At the annual Marade on Monday as people enjoyed the sounds from the bands and the excitement in the air, we stopped to chat with people about the significance of the day and, more importantly, asked the question, "where are we now?"

"I've seen a lot of progress, but I still see a lot of things that we need to do that have not been done," Wayne Merritt said. 

Arkansans filled the streets on Monday to celebrate the life and legacy of a man who dreamed of a color-blind society.

"He not only talked the talk, but he walked the walk," Marsha Poole said. 

A man who led the movement that paved the way for equality and freedom for all. 

"He's made my life better in every way," Windel Roberts. 

Aside from the throwing of the candy and the playing of the drums, this day means more than banks being closed and schools being out of class.

"Still, in society, I don't think people realize how much struggle we have really faced and how far we have had to go as a race," Merritt said. 

For Arkansans Poole and Merritt, it's a day to look back on the pain and fight they grew up in. 

"When I was a little girl segregation was really prevalent," Poole said. 

"I actually started out in all-black schools.
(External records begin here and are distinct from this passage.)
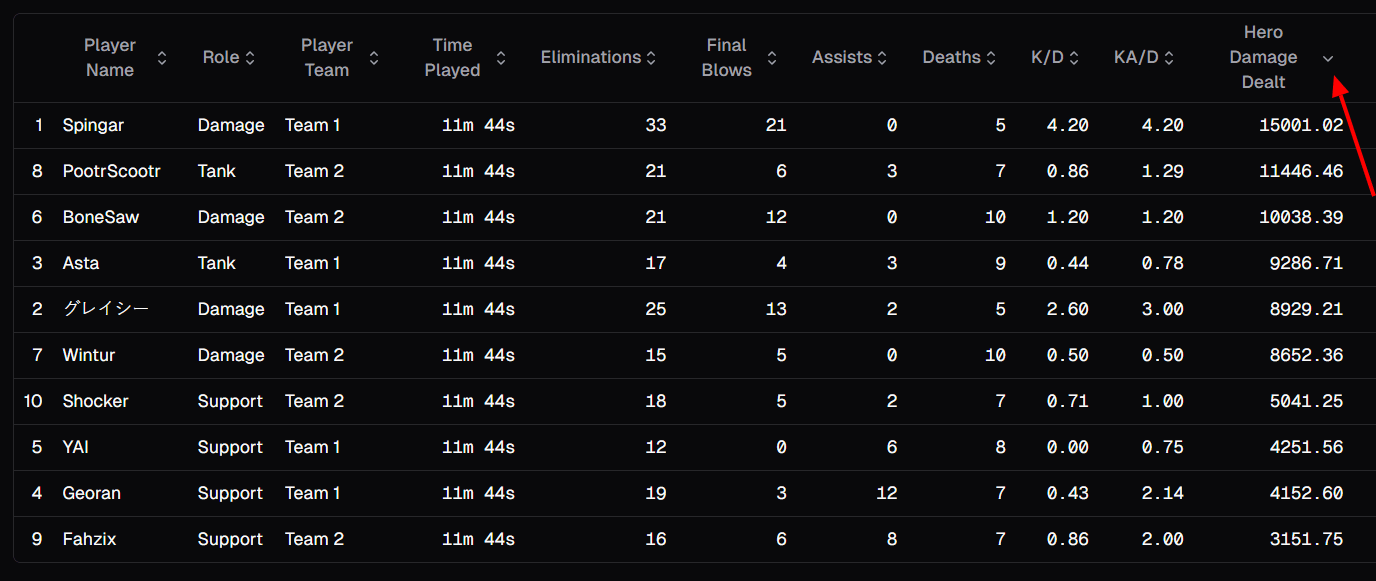Sort by Eliminations using its arrow icon
1376x581 pixels.
tap(651, 58)
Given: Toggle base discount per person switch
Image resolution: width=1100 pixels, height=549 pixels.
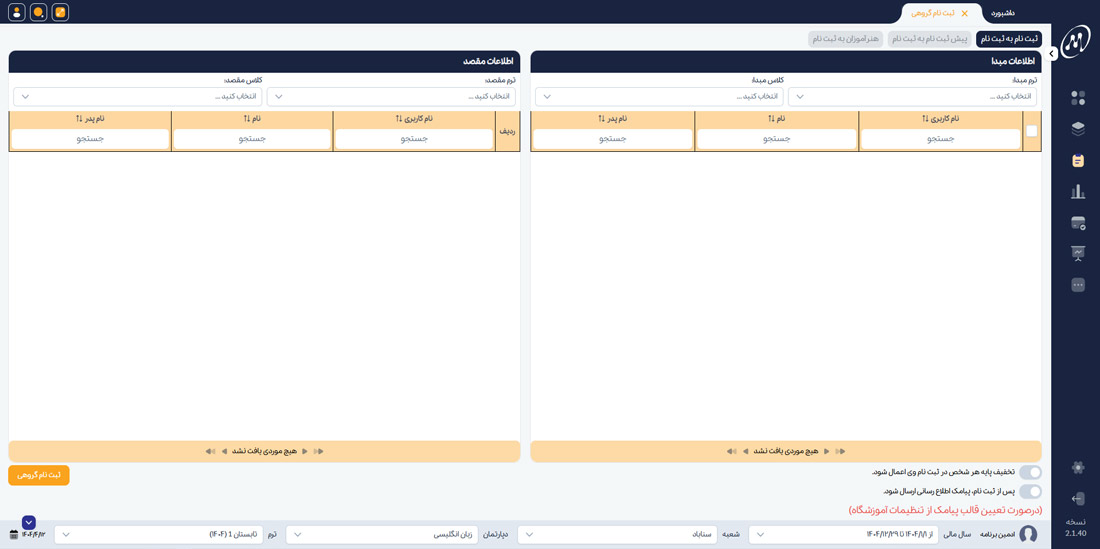Looking at the screenshot, I should pos(1029,472).
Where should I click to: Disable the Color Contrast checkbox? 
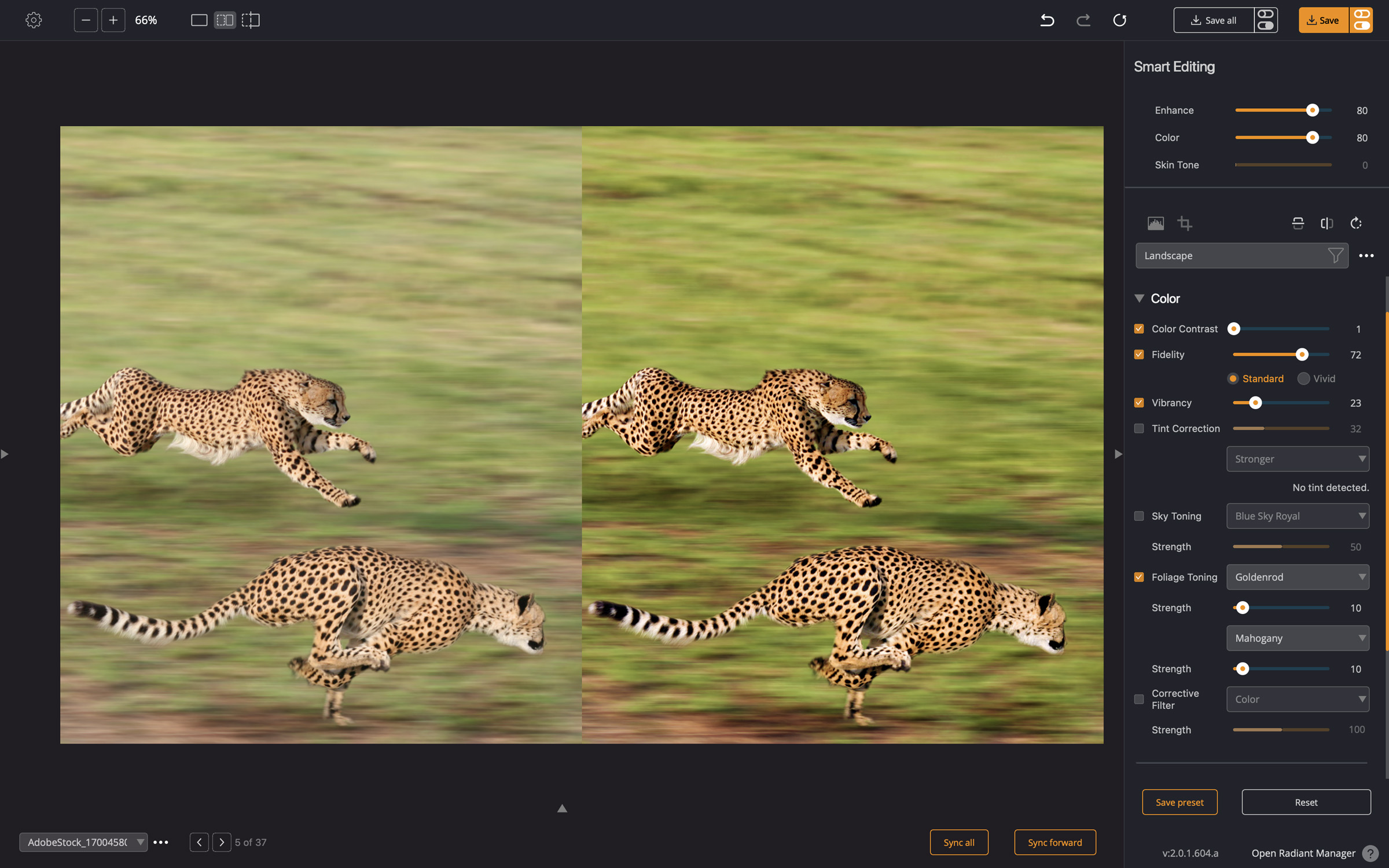(1139, 329)
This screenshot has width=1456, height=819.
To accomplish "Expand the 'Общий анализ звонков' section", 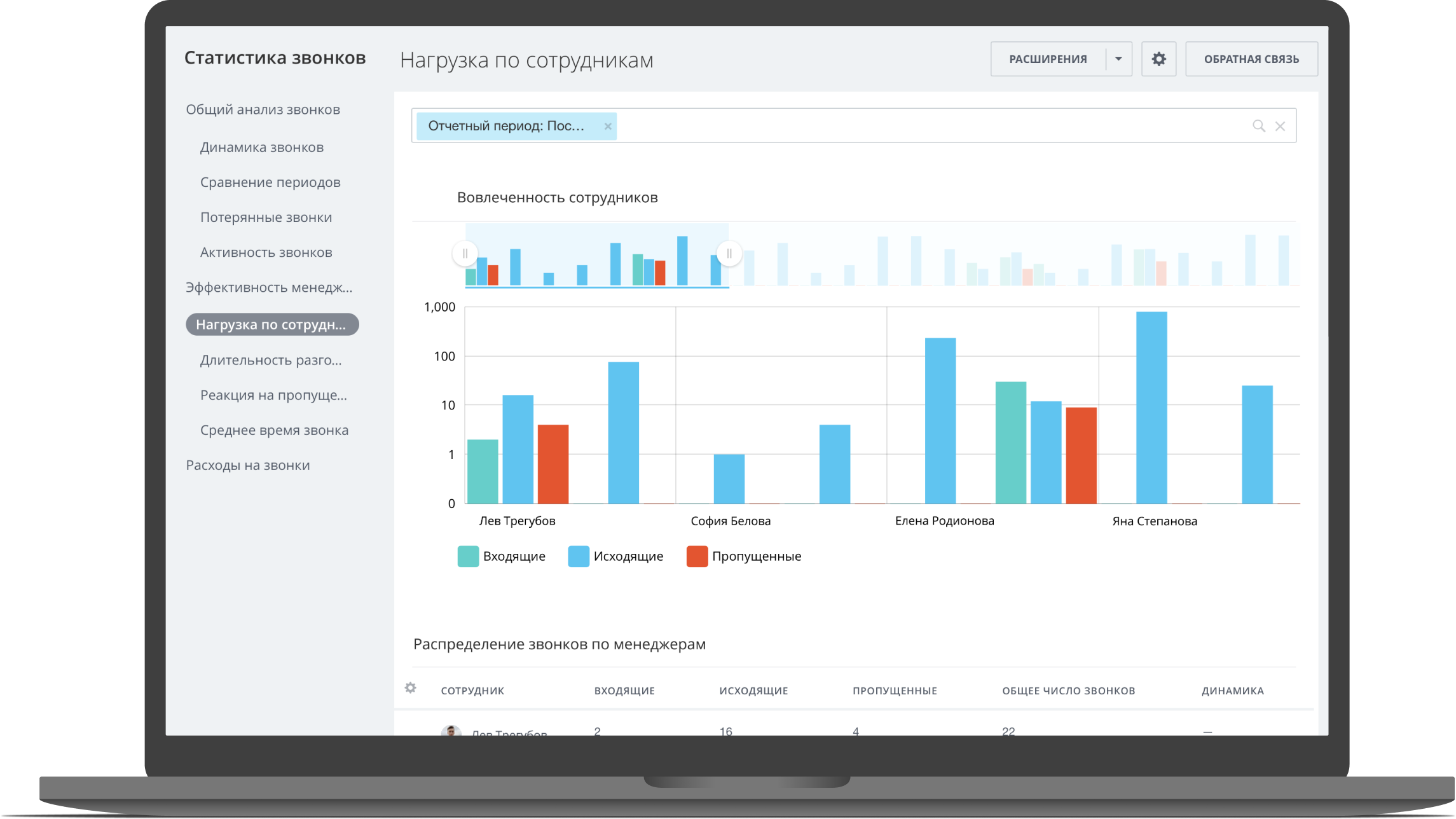I will (263, 109).
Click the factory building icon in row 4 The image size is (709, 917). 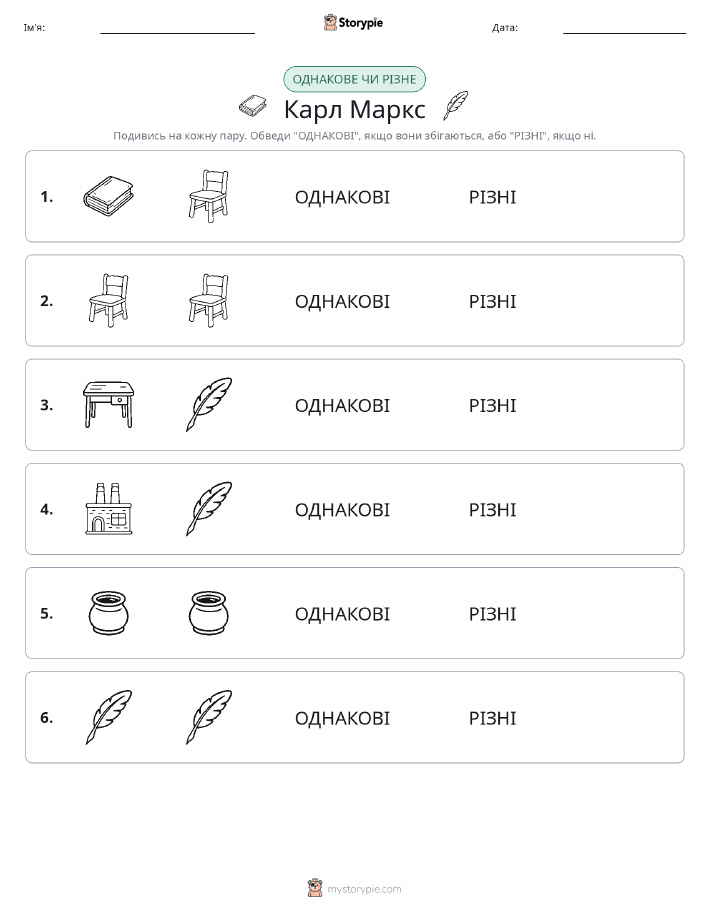point(109,509)
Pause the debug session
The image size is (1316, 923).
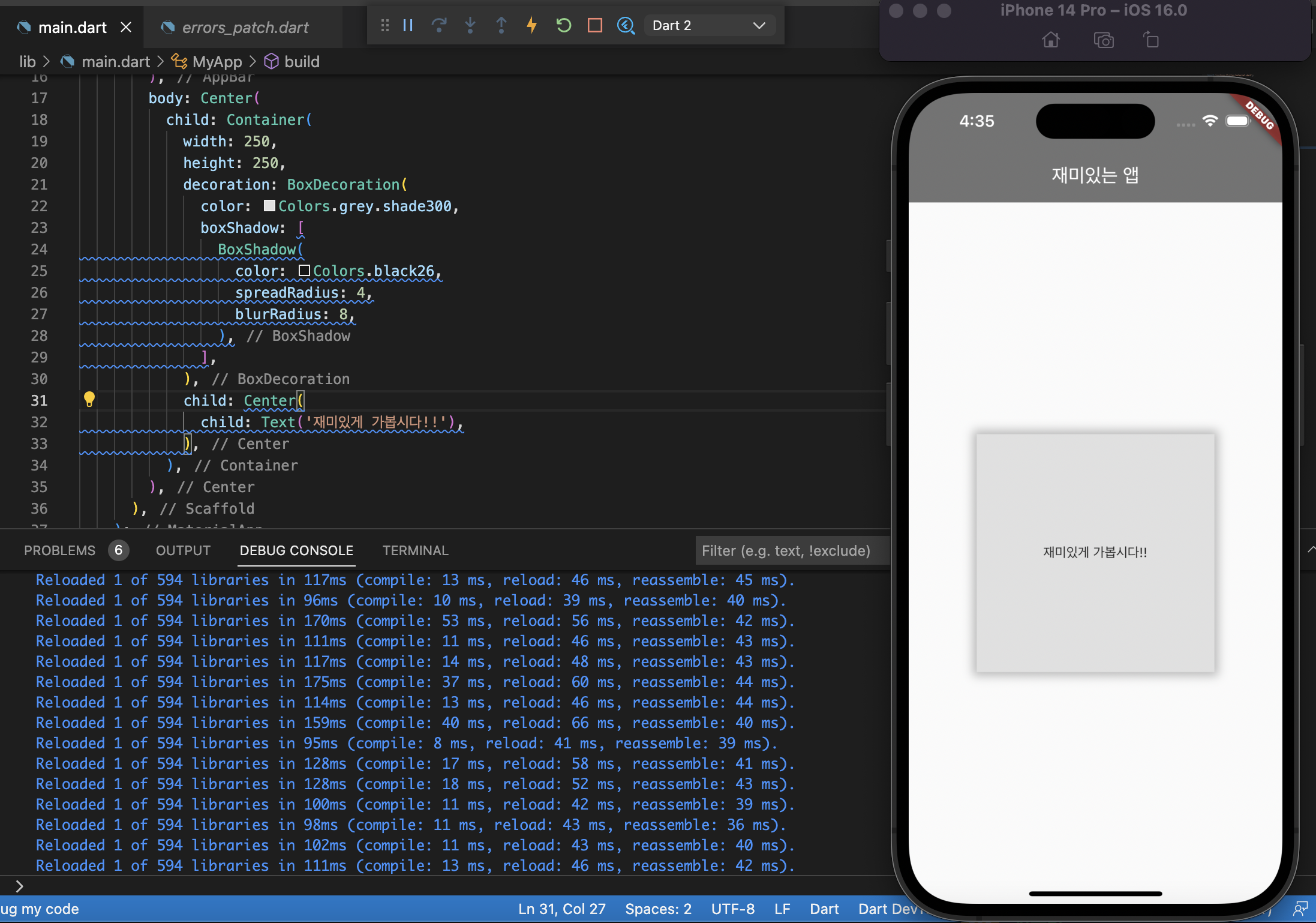[408, 25]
The first year that they made us go to Central I was in the 10th grade, so I saw a lot of changes," Merritt said. 

Poole and Merritt both had a front-row seat while they watched the constrained life they once knew turn into an opportunity. 

But, is it all fixed?

"It's not as bad as it used to be, but it has a lot of room for improvement," Poole said. 

"It helped us come a long way, but we still got a long way to go," Merritt said. 

More work that needs to be done for the younger generation, like twelve-year-old Windel Roberts, who was raised in a country where the King's dream is reality.

"Martin Luther King made a way for us to be free around everybody and not be separated from any other color," he said.

The young and the old united on the third Monday of January to look back at the past filled with injustice, knowing they stand taller thanks to one man, but recognizing the fight is never over. 

"We all bleed the same blood underneath. We might have differences, we do have differences but underneath we’re all the same, in the eyes of God we’re all the same," Poole said. 

Several people said if we don't come together all as one, we will never achieve what they believe this country needs more of: love and acceptance.